On y travaille beaucoup, et on a déjà mis en place une charte éthique d’engagement qu’on fait signer à toutes les marques avec qui on travaille. Elles doivent, quand elles signent chez Reiner, s’assurer de la provenance des matières, de leur qualité, et que leur processus de création se déroule dans le meilleur cadre possible. Mais on ne peut pas vraiment à notre échelle calculer les économies d’eau ou d’électricité faites dans le processus de production étant donné qu’on joue le rôle d’intermédiaire. On travaille avec des marques qui sont jeunes et qui produisent toutes en France, donc on sait que l’empreinte carbone est minime puisque tout est produit à 100km de Paris, les matières sont françaises et proviennent de petits ateliers.

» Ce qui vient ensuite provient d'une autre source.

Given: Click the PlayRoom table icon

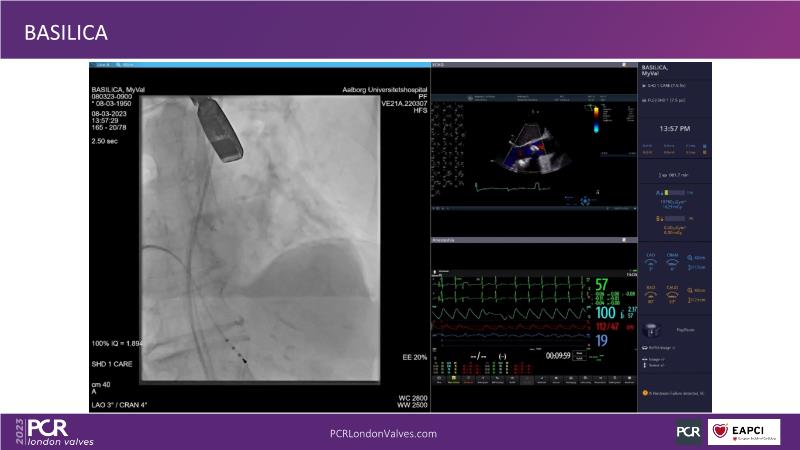Looking at the screenshot, I should click(x=651, y=328).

Ici, on est aux Galeries Lafayette des Champs-Elysées qui accueille Reiner en physique jusqu’au 6 janvier. Qu’est-ce que vous y proposez ?

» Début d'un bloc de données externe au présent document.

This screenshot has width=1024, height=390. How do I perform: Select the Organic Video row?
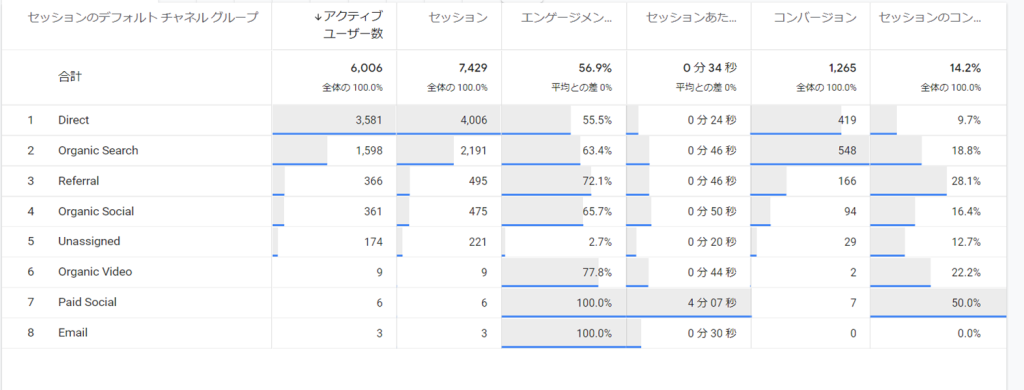pyautogui.click(x=504, y=272)
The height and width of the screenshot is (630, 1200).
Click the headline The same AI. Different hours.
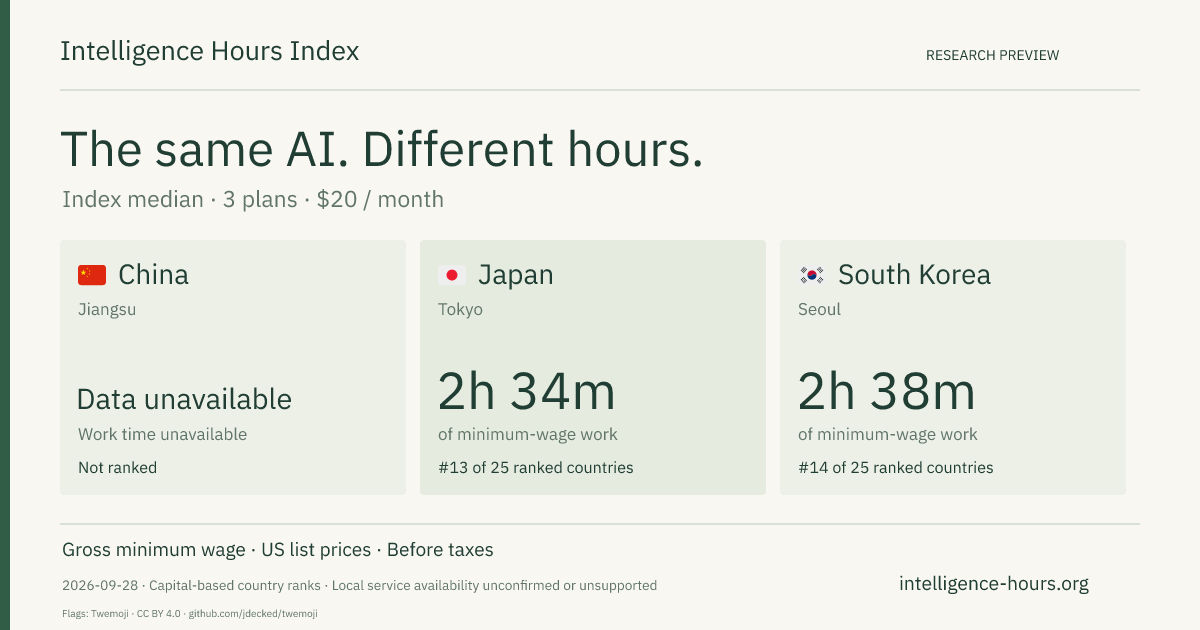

Pour contextualiser comment on en est arrivés là, au début on voyait Reiner comme du 100% digital. On nous avait dit que c’était la fin du physique, que tout fermait… Mais rapidement, nous avons été contactés par Printemps pour proposer nos produits en magasin. On s'est vite rendu compte qu'on vendait dix fois plus en physique qu'en ligne, alors on a décidé d'exploiter cette opportunité. On a longuement cherché des partenariats, et Galeries Lafayette Champs-Elysées nous a contactés en même temps que Printemps Haussmann ! Cela nous a permis d’avoir une vitrine pour les marques, et une fois qu’elles signent chez nous, elles sont trop contentes de pouvoir proposer leurs pièces en physique. Le physique est ainsi devenu super important pour Reiner. C’est la seconde fois qu’on est aux Galeries. On va s’arrêter pour deux mois et on va certainement y retourner ensuite, c’est un contrat qui est voué à durer. Mais le challenge des grands magasins, c’est qu’ils parviennent à animer leurs boutiques avec des offres novatrices. Et en fait, on s’est tout de suite bien entendus avec eux, parce qu’on portait avec nous un gros groupe de marques qu’on pouvait souvent faire tourner, donc l’acheteur ne devait s’occuper de rien, il nous aide pour tout ce qui est back up, encaissement, logistique, etc. Ce qui comptait, c’était d’offrir une place et une certaine visibilité aux designers qu’on représente depuis le début. La sélection des pièces ici est un peu similaire à celle du Printemps Haussman : c’est une sélection à 360° où l'on est censés pouvoir s’acheter un look complet Reiner upcyclé de A à Z, des chaussures jusqu’à l’accessoire. Il y en a ici pour tous les goûts, de toutes les marques avec qui on travaille. Les clients et clientes viennent autant pour se procurer une pièce forte rehaussant leur look que pour s’habiller au quotidien, avec des pièces basiques, des t-shirt classiques, du denim bien coupé… Donc le but ici c’est de pouvoir s’habiller en full look Reiner jusqu’au 6 janvier ! Et plus tard sans aucun doute. 


© Pauline Mugnier


Vous avez d’ailleurs décrit l’upcycling comme le "luxe de la mode responsable". C’est vrai que ça a un certain coût… Quels sont les principaux obstacles pour rendre l’upcycling plus rentable et accessible, selon vous ?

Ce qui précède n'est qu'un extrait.